In my original review I raised the question about the origin of the 4 chosen criteria. This has been much better clarified in the resubmission. However, I feel the the response to review has given an even more honest answer to this question and readers could benefit from those information, particularly the following paragraphs

- That said, while the resulting dimensions were not the result of an empirical study or a user survey, we feel that these four dimensions provide a comprehensive overview of the maturity of a given public SPARQL endpoint.
- While we consider these dimensions comprehensive and useful, we do not claim that they – nor the tests we perform to partially quantify them – are complete. We do believe, however, that they are useful and important for the community to be aware of. We also remain open to suggestions from the community with respect to new types of aspects or analytics to perform.
They do not need to be included as they are, but it is good for the readers to be aware of the open-end nature and inspire future research on this topic.

Secondly, in the sustainability section, the authors could add some more discussions about the sustainability of the service/system as well as the code base. It seems clear about the code base which is open accessible. But how about the SPARQLES system itself? What happens if funding runs out to host the system? Is there anything to prevent anyone to host a mirror of the system? Is there a robust mirroring system to sustain its availability?
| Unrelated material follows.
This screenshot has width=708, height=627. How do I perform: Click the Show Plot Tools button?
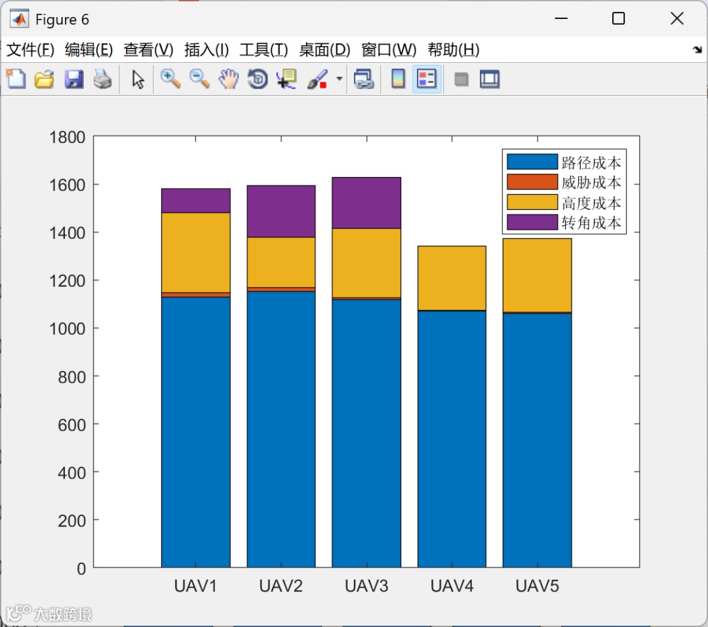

Finally, as a reviewer who has read through the paper both as a user and a developer, I think there is still a lot of room for more usability studies as well as functionality studies. The analytics data presented in section 7.1 could be biased, because the “availability” pane is the first one presented in the front page, which may naturally lead to more traffic. The colored icons are helpful, but there is no way to order the endpoints in any columns. A way to combine these criteria to search for or prioritise alternative endpoints could also be very useful. The system could provide a fruitful playground for rigourous HCI studies to provide a tool truly useful to the community. But do the authors have the capacity in their future work plan? The authors mentioned that feedback are managed in the open issue tracker. But without any knowledge about future funding, it would be good if the authors could expand a bit more on future plans in making the tool more usable. The authors could also consider including some the relevant feedback from the users as the appendix in the manuscript, in order to the make the argument more complete.

Review #2
By Ivan Ermilov submitted on 03/Feb/2016
Suggestion:
Accept
Review Comment:

The issues from the previous review of the paper were addressed by the authors to the full extent.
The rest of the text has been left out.